Jennifer was pale — paler than before the scan.
Her heartbeat had stabilized at seventy-four.
Her blood pressure was returning to baseline.
But the cost was visible in the fine tremor that still ran through her hands and the slight glassiness in her eyes.
"They are coming back," Jennifer laid out, low. "All of them. Not at the same speed, not in the same way, but they are all coming back."
Alessia helped her lie down on the mattress, arranging the blanket with practiced efficiency.
Jennifer protested weakly.
"I am fine. I just need a minute," Jennifer pressed.
"You need at least two hours of rest," Alessia countered, firm. "No telepathy. No exertion. No conversations that require emotional engagement. Jae-min, make sure she actually rests."
"I will make sure," Jae-min confirmed, low.
Jennifer reached up and touched his face — a brief, gentle gesture, her fingertips cool against his jaw.
"Thank you for being here," Jennifer breathed, barely a whisper.
"Always," Jae-min returned, low.
She closed her eyes.
Within thirty seconds, her breathing had deepened into the slow, even rhythm of sleep.
Her heartbeat settled to sixty-two.
Jae-min sat beside her for a long moment, watching her sleep.
Then he spoke.
"The belongings box," Jae-min opened, low.
Alessia looked up. "The one from the facility?"
"Ji-yoo found it during the evacuation. A box of confiscated personal items — student IDs, keychains, photographs. It is in storage somewhere. Marie would know where," Jae-min laid out.
Alessia set down her pen.
"You want to give them back their names," Alessia measured, quietly.
"I want to give them back themselves," Jae-min returned.
Alessia stood.
Crossed to the intercom panel on the wall.
Pressed the button for the kitchen.
"Marie. This is Alessia. Jae-min is looking for the belongings box from the Pasig facility. The confiscated personal items. Do you know where it is stored?" Alessia pressed.
The intercom crackled.
Marie's voice came through — warm, unhurried.
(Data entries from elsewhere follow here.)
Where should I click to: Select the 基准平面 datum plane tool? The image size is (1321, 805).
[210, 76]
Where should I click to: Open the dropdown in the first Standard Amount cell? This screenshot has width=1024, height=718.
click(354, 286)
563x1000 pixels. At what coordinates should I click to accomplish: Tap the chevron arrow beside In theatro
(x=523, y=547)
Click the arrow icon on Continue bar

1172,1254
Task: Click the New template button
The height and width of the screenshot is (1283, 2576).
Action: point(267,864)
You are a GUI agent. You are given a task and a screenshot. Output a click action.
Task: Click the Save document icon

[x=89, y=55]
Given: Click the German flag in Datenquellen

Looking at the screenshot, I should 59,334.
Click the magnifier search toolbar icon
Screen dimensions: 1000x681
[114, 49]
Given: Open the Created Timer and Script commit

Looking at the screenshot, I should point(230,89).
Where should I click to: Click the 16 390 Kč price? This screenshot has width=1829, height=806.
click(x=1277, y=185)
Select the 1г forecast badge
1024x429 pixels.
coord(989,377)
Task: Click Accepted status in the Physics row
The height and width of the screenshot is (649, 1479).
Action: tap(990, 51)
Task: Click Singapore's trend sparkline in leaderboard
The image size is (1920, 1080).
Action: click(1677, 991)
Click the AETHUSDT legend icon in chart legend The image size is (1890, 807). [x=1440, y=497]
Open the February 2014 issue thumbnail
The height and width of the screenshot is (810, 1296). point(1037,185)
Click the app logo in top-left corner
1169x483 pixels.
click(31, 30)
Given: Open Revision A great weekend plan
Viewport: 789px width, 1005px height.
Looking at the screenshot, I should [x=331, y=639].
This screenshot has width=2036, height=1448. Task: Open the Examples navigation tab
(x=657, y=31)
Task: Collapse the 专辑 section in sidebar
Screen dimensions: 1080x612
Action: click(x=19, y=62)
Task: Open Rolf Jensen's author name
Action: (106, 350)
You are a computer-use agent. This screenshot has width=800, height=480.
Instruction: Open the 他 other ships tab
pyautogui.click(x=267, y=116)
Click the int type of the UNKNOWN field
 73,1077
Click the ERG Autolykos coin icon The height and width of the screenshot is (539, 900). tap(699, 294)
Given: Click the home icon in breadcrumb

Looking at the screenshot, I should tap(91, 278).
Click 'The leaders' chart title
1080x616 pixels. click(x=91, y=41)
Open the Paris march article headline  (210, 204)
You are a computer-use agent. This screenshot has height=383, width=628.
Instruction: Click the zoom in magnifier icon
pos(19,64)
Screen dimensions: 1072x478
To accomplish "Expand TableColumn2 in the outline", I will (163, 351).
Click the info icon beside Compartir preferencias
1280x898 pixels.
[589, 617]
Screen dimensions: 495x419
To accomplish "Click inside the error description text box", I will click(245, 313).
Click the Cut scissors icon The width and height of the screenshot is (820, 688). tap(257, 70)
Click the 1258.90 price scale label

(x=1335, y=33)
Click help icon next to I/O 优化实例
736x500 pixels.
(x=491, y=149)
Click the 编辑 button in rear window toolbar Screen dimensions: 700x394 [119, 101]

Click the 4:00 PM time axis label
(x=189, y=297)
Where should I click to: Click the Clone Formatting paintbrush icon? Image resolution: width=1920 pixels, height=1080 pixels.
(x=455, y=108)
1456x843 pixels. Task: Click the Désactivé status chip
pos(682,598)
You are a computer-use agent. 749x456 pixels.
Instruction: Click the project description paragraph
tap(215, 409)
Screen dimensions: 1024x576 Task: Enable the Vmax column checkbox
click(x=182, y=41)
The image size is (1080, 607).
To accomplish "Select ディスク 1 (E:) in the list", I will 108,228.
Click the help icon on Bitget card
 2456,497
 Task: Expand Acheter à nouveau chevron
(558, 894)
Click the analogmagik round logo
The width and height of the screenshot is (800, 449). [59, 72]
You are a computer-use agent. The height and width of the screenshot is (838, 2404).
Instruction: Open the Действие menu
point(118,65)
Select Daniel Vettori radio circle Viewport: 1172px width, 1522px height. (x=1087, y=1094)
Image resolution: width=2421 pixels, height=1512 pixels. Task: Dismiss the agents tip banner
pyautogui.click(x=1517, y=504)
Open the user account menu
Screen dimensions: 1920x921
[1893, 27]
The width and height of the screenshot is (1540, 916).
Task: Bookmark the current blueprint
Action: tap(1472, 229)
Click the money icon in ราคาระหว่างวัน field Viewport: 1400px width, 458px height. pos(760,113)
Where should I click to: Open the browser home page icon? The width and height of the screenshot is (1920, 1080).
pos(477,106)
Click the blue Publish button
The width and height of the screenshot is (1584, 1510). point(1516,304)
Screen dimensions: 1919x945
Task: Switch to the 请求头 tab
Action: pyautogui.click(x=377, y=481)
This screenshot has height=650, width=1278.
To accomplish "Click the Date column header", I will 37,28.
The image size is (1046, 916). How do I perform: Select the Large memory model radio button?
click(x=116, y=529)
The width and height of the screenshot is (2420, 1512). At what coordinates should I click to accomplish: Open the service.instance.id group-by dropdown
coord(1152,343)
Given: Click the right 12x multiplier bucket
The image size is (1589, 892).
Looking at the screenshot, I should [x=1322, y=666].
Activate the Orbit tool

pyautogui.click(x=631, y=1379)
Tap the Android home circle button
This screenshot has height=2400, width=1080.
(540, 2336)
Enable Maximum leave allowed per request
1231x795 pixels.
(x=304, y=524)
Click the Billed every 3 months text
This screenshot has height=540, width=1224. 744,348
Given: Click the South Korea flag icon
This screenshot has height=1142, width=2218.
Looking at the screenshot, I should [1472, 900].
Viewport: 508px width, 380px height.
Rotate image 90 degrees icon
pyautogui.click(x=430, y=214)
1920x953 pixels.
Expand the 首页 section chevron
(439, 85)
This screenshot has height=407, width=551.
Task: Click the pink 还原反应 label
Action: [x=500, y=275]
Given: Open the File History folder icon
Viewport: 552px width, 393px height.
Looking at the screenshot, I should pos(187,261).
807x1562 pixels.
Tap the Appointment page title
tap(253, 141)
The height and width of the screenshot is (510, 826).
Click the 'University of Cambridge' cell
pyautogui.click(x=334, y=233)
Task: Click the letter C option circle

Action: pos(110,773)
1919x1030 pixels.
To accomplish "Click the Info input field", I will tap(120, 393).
"Level 2, storage room C. Behind the water filtration spare parts. I will bring it down," Marie confirmed.
"Thank you," Alessia acknowledged.
"Is this about the women?" Marie pressed.
"It is about the women," Jae-min confirmed.
A pause on the line.
When Marie spoke again, her voice had changed — still warm, but with an edge of something harder underneath.
"I will bring it to the L5 Gymnasium. Give me ten minutes," Marie directed.
The intercom clicked off.
Jae-min stood, carefully disentangling his hand from Jennifer's.
"I will be back in an hour," Jae-min laid out, low.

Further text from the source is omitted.